Reputation: 29533
I currently have a query which not takes a long time and sometimes crashes because of the amount of data in the database.
Can someone notice anything i can do to help speed it up?
public IList<Report> GetReport(CmsEntities context, long manufacturerId, long? regionId, long? vehicleTypeId)
{
var now = DateTime.Now;
var today = new DateTime(now.Year, now.Month, 1);
var date1monthago = today.AddMonths(-1);
var date2monthago = today.AddMonths(-2);
var date3monthago = today.AddMonths(-3);
var date4monthago = today.AddMonths(-4);
var date5monthago = today.AddMonths(-5);
var date6monthago = today.AddMonths(-6);
today = TimeManager.EndOfDay(new DateTime(now.AddMonths(-1).Year, today.AddMonths(-1).Month, DateTime.DaysInMonth(now.Year, today.AddMonths(-1).Month)));
var query = from item in context.Invoices
where item.Repair.Job.Bodyshop.Manufacturer2Bodyshop.Select(x => x.ManufacturerId).Contains(manufacturerId)
&& (item.InvoiceDate >= date6monthago && item.InvoiceDate <= today)
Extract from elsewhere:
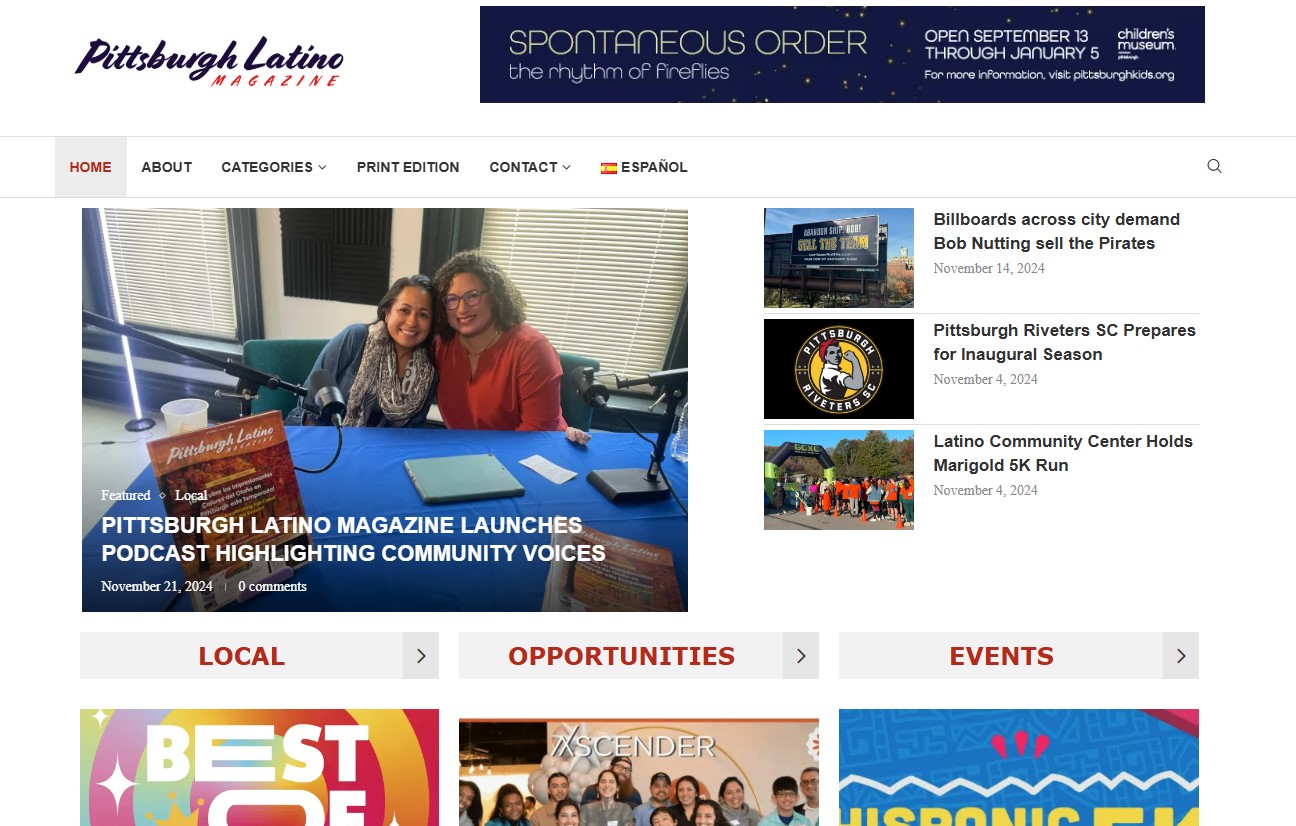
Task: Open the 0 comments link
Action: pyautogui.click(x=272, y=586)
&& (regionId.HasValue && regionId.Value > 0 ? item.Repair.Job.Bodyshop.Manufacturer2Bodyshop.Select(x => x.RegionId).Contains(regionId.Value) : true)
&& (item.InvType == "I" || item.InvType == null)
&& (vehicleTypeId.HasValue && vehicleTypeId.Value > 0 ? item.Repair.Job.Vehicle.Model.VehicleTypes.Select(x => x.Id).Contains(vehicleTypeId.Value) : true)
select item;
var query2 = from item in query
group item by new { item.Repair.Job.Bodyshop } into g
let manufJobs = query.Where(x => x.Repair.Job.Vehicle.Model.ManufacturerId == manufacturerId && x.Repair.Job.BodyshopId == g.Key.Bodyshop.Id)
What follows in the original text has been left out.